Vous qui êtes voisin direct de la prison de Saint-Gilles, auriez-vous donc été touché par le NIMBYsme (« Not In My BackYard »), ce syndrome qui paralyse la ville et que vous avez pourtant combattu à maintes reprises au cours de votre carrière ? La crainte d’un « traitement énergique » (3) se retournant contre les riverains, comme au Midi, aurait-elle eut raison de vos idéaux ? Sans doute n’êtes vous plus « que » bourgmestre d’une commune, Saint-Gilles, mais cela ne justifie pas de céder à la tentation affligeante du sous-localisme. On attend de vous, qui symbolisez notre région, d’incarner en toutes circonstances l’impérieuse défense de l’intérêt supérieur.

Le site des futures ex-prisons doit résolument être dédié à la réalisation d’un grand projet, l’un de ceux qui bouleversent la ville et chamboulent les paysages… On pourrait y dresser, comme vous le préconisez pour d’autres quartiers (2), un « signal urbain », un ensemble de « tours iconiques », un « cluster de bâtiments élevés » rivalisant avec la City londonienne ! Un stade ? Un centre commercial ? Un nouvel hémicycle pour le Parlement européen ? Une place à votre nom ! Le tout agrémenté d’une station de métro, et pourquoi pas d’un tunnel afin d’enterrer le trafic automobile que ces nouvelles fonctions ne manqueront pas de générer.

Bien sûr, tout cela pourrait prendre des proportions imprévues et causer quelques effets collatéraux, comme l’expropriation des riverains. De toutes façons, il est déconseillé d’habiter à côté d’un chantier de cette taille qui durera plusieurs années, et il n’est pas digne d’un homme de votre rang de vivre dans les bruits assourdissants des pelleteuses, les vibrations, la poussière, ni de subir l’incertitude et l’humiliation de pénibles procédures d’expropriation .

Sans doute seriez-vous mieux inspiré de céder, toutes affaires cessantes, votre maison à l’amiable. La Région n’aura probablement pas les moyens de l’acquérir à sa pleine valeur, certes, mais il faut bien qu’elle puisse engranger une conséquente plus-value lorsqu’elle revendra le terrain nu à des investisseurs privés.

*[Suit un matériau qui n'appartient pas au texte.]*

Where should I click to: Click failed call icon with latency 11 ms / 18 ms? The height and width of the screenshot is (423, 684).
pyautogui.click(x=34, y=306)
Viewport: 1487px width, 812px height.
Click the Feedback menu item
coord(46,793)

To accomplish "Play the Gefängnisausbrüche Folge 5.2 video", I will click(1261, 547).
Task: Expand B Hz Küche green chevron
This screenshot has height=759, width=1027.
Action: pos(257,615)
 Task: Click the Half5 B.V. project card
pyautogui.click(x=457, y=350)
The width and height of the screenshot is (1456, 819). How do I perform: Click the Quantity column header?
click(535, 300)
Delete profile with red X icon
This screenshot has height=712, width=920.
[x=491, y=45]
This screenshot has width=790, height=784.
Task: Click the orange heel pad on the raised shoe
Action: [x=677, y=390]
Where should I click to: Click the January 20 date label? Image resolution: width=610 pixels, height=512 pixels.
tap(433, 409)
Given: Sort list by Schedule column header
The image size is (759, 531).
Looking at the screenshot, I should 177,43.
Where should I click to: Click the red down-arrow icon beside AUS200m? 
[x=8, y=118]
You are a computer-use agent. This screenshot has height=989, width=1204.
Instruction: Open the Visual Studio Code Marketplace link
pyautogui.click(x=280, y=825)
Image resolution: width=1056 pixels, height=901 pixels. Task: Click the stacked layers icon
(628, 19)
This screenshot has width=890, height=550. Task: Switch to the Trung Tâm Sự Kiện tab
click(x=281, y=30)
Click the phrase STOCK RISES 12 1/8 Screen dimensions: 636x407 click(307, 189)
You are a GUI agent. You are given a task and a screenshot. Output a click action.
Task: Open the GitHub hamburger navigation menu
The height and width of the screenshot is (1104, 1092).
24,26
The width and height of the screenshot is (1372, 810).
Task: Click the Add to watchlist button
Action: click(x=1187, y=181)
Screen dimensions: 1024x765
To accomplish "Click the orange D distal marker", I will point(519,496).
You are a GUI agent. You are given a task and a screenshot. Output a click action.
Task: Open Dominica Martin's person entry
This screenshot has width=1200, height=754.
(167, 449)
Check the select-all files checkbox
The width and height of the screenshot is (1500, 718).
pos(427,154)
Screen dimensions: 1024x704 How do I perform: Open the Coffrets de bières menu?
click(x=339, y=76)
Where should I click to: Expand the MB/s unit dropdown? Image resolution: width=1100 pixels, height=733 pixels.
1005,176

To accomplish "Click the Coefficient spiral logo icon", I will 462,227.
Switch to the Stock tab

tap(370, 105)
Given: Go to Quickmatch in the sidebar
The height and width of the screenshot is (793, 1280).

Nous sommes convaincus que vous qui nous avez montré la voie, comprendrez que la logique du développement international ne souffre aucune exception, pas même dans votre quartier.

En vous souhaitant bonne réception de la présente, veuillez recevoir, cher Bourgmestre, nos excuses anticipées pour ces éventuels petits désagréments.

(1) « La Libre Belgique », 05/03/2012.
(2) Projet de « Plan régional de développement durable », 2013.
(3) « Le Soir », 1983.

Lettre ouverte parue dans le n°8 de « Kairos, journal antiproductiviste pour une société décente ».
Envoyée anonymement, son contenu n’engage pas la rédaction de « Kairos ».